The fundamental characteristic of liquid crystal mesophases is that
they maintain some degree of orientational order while translational
order is limited or absent. This orientational order produces a
complex direction-dependent response to external perturbations like
electric fields and mechanical distortions.  The anisotropy of the
macroscopic phases originates in the anisotropy of the constituent
molecules, which typically have highly non-spherical structures with a
significant degree of internal rigidity.  In nematic phases, rod-like
molecules are orientationally ordered with isotropic distributions of
molecular centers of mass, while in smectic phases, the molecules
arrange themselves into layers with their long (symmetry) axis normal
($S_{A}$) or tilted ($S_{C}$) with respect to the layer planes.

The behavior of the $S_{A}$ phase can be partially explained with
models mainly based on geometric factors and van der Waals
interactions.  However, these simple models are insufficient to
describe liquid crystal phases which exhibit more complex polymorphic
nature.  X-ray diffraction studies have shown that the ratio between
lamellar spacing ($s$) and molecular length ($l$) can take on a wide
range of values.\cite{Gray:1984hc,Leadbetter:1976vf,Hardouin:1980yq}
Typical $S_{A}$ phases have $s/l$ ratios on the order of $0.8$, while
for some compounds, e.g. the 4-alkyl-4'-cyanobiphenyls, the $s/l$
ratio is on the order of $1.4$.  Molecules which form $S_{A}$ phases
can exhibit a wide variety of subphases like monolayers ($S_{A1}$),
uniform bilayers ($S_{A2}$), partial bilayers ($S_{\tilde A}$) as well
as interdigitated bilayers ($S_{A_{d}}$), and often have a terminal
cyano or nitro group.  In particular, lyotropic liquid crystals (those
exhibiting liquid crystal phase transition as a function of water
concentration), often have polar head groups or zwitterionic charge
separated groups that result in strong dipolar
interactions.\cite{Collings97} Because of their versatile polymorphic
nature, polar liquid crystalline materials have important
technological applications in addition to their immense relevance to
biological systems.\cite{Collings97}

Experimental studies by Levelut {\it et al.}~\cite{Levelut:1981eu}
revealed that terminal cyano or nitro groups usually induce permanent
longitudinal dipole moments on the molecules.  Liquid crystalline
materials with dipole moments located at the ends of the molecules
have important applications in display technologies in addition to
their relevance in biological systems.\cite{LCapp}

Many of the technological applications of the lyotropic mesogens
manipulate the orientation and structuring of the liquid crystal
through application of external electric fields.\cite{?}
Macroscopically, this restructuring is visible in the interactions the
bulk phase has with scattered or transmitted light.\cite{?}  

4-Cyano-4'-pentylbiphenyl (5CB), has been a model for field-induced
phase changes due to the well-studied electric field
response,\cite{Hatta:1991ee} and the fact that it has a set of phase
transitions near room temperature.\cite{Gray:1973ca} The have a solid
to nematic phase transition at 18 C and a nematic to isotropic
transition at 35 C.\cite{Gray:1973ca} Recently there has been renewed
interest in 5CB in nanodroplets to understand defect sites and
nanoparticle structuring.\cite{PhysRevLett.111.227801}

Nitrile groups can serve as very precise electric field reporters via
their distinctive Raman and IR signatures.\cite{Boxer:2009xw} The
triple bond between the nitrogen and the carbon atom is very sensitive
to local field changes and is observed to have a direct impact on the
peak position within the spectrum.  The Stark shift in the spectrum
can be quantified and mapped into a field value that is impinging upon
the nitrile bond.
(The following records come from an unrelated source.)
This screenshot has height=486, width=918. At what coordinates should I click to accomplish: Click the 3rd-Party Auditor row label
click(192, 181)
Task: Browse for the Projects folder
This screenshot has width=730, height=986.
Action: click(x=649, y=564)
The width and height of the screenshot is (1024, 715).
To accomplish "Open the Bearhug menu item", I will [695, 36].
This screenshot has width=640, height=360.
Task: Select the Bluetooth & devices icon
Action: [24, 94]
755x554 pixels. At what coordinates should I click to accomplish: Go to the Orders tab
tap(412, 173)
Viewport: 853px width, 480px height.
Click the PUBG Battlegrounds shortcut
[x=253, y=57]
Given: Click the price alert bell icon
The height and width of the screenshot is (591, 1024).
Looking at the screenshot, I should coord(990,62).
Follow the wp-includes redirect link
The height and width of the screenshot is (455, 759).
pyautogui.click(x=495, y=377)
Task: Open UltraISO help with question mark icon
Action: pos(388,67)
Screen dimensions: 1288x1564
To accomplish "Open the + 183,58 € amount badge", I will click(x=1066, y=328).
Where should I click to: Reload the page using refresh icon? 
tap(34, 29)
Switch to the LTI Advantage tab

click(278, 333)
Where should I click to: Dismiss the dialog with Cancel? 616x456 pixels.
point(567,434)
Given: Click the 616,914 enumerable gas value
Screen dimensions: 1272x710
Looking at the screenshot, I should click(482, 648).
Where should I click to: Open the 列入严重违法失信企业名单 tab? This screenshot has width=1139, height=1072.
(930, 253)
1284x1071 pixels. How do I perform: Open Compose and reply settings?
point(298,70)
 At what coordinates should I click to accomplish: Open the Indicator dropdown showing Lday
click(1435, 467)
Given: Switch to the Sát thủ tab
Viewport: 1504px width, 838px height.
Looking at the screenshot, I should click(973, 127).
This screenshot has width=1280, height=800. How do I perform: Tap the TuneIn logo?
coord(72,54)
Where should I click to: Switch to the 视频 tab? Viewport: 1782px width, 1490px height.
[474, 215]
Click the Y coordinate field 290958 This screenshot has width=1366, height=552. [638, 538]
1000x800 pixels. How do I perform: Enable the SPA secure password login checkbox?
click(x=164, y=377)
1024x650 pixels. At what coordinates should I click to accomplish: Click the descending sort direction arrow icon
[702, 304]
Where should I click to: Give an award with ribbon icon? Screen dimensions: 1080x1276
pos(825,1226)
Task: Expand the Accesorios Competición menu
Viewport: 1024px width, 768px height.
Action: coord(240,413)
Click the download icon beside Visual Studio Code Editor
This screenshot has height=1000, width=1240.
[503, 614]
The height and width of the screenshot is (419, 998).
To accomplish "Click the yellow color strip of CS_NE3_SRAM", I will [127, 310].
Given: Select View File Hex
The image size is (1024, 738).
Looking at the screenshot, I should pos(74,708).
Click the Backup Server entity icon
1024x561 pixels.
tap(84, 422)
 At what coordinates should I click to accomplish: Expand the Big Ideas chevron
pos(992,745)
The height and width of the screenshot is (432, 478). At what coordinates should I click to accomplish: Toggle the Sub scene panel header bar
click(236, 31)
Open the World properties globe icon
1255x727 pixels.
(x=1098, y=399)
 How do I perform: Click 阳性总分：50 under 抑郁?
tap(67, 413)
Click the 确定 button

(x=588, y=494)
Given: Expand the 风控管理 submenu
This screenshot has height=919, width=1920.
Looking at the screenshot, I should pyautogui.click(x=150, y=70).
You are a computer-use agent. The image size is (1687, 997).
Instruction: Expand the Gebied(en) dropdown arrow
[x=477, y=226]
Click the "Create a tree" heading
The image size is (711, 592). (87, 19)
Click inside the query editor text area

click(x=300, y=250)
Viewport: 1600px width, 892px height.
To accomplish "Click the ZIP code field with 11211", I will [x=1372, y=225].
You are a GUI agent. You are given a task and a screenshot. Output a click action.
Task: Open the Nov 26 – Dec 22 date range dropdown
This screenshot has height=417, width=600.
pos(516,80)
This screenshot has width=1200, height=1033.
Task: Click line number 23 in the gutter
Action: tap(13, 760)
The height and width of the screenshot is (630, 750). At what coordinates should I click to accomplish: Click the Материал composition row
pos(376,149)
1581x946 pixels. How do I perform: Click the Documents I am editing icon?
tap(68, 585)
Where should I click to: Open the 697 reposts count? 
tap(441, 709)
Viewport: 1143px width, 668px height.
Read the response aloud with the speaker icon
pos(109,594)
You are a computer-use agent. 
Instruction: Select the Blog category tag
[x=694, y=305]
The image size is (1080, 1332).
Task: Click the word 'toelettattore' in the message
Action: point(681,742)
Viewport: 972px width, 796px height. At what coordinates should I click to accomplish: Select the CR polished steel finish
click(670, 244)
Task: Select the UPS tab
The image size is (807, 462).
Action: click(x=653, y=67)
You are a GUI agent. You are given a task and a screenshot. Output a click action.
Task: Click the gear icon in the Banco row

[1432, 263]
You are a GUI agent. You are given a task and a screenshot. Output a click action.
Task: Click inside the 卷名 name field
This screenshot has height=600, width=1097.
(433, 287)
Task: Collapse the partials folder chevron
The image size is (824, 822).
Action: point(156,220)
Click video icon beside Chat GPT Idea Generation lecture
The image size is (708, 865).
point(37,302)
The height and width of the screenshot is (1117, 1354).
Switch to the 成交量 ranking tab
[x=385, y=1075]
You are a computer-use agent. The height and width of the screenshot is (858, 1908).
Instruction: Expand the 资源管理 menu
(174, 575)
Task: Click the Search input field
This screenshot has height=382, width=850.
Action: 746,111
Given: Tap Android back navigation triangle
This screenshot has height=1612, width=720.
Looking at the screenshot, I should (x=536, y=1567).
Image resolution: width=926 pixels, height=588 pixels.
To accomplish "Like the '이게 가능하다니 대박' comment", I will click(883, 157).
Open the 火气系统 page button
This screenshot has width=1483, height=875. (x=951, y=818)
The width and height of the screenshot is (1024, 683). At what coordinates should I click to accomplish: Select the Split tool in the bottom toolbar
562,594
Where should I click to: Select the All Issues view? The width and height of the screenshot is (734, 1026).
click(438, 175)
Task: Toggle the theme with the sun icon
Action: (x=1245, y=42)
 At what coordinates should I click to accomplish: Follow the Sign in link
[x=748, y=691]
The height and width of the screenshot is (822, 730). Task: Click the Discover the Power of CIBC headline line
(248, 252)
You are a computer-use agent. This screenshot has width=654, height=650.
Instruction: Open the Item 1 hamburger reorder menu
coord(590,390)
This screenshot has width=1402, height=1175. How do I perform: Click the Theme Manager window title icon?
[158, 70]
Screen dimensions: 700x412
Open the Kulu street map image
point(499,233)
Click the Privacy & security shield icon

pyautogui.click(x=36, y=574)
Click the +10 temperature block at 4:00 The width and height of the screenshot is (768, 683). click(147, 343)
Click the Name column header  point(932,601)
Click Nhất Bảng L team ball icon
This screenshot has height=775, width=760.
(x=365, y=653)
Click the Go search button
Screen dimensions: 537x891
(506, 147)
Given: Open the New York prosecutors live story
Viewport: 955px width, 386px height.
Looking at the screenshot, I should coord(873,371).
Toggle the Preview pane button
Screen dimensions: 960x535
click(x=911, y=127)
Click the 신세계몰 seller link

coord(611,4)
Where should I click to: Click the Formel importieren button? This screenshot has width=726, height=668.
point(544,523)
This has been used extensively in biological systems
like proteins and enzymes.\cite{Tucker:2004qq,Webb:2008kn} 

To date, the nitrile electric field response of
4-Cyano-4'-n-alkylbiphenyl liquid crystals has not been investigated.
While macroscopic electric fields applied across macro electrodes show
the phase change of the molecule as a function of electric
field,\cite{Lim:2006xq} the effect of a nanoscopic field application
has not been probed. These previous studies have shown the nitrile
group serves as an excellent indicator of the molecular orientation
within the field applied. Lee {\it et al.}~showed the 180 degree
change in field direction could be probed with the nitrile peak
intensity as it decreased and increased with molecule alignment in the
field.\cite{Lee:2006qd,Leyte:97}

While these macroscopic fields worked well at showing the bulk
response, the atomic scale response has not been studied. With the
advent of nano-electrodes and coupling them with atomic force
microscopy, control of electric fields applied across nanometer
distances is now possible\cite{citation1}. This application of
nanometer length is interesting in the case of a nitrile group on the
molecule. While macroscopic fields are insufficient to cause a Stark
effect, small fields across nanometer-sized gaps are of sufficient
strength. If one were to assume a gap of 5 nm between a lower
electrode having a nanoelectrode placed near it via an atomic force
microscope, a field of 1 V applied across the electrodes would
translate into a field of 2x10\textsuperscript{8} $\frac{V}{M}$. This
field is theoretically strong enough to cause a phase change from
isotropic to nematic, as well as Stark tuning of the nitrile
bond. This should be readily visible experimentally through Raman or
IR spectroscopy.

In the rest of this paper, we outline a series of classical molecular
dynamics simulations of 5CB that were done in the presence of static
electric fields. These simulations were then coupled with both {\it ab
  intio} calculations of CN-deformations and classical correlation
functions to predict spectral shifts. These predictions should be
easily varifiable with scanning electrochemical microscopy
experiments.

\section{Computational Details}
The force field used for 5CB was taken from Guo {\it et
  al.}\cite{Zhang:2011hh} However, for most of the simulations, each
of the phenyl rings was treated as a rigid body to allow for larger
time steps and very long simulation times.  The geometries of the
rigid bodies were taken from equilibrium bond distances and angles.
Although the phenyl rings were held rigid, bonds, bends, torsions and
inversion centers included in these bodies (but with connectivity to
the rest of the molecule) were still included in the potential and
force calculations.  

Periodic simulations cells contained 270 molecules and were locked at
experimental densities.  Electrostatic interactions were computed
using damped shifted force (DSF) electrostatics.\cite{Fennell:2006zl}
The molecules were equilibrated for 1~ns at a temperature of 300K.
Simulations with applied fields were carried out in the microcanonical
(NVE) ensemble with an energy corresponding to the average energy from
the canonical (NVT) equilibration runs. Typical applied-field runs
were more than 60ns in length.

Static electric fields with magnitudes similar to what would be
available in an experimental setup were applied to the different
simulations.  With an assumed electrode seperation of 5 nm and an
electrostatic potential that is limited by the voltage required to
split water (1.23V), the maximum realistic field that could be applied
is $\sim 0.024 V / \AA$.   Three field environments were investigated:
(1) no field applied, (2) $0.01 V / \AA$ (0.5 V), and (3) $0.024 V /
\AA$ (1.2 V).  Each field was applied along the $z$-axis of the
simulation cell.   For simplicity, these field strengths will be
referred to as zero, partial, and full field.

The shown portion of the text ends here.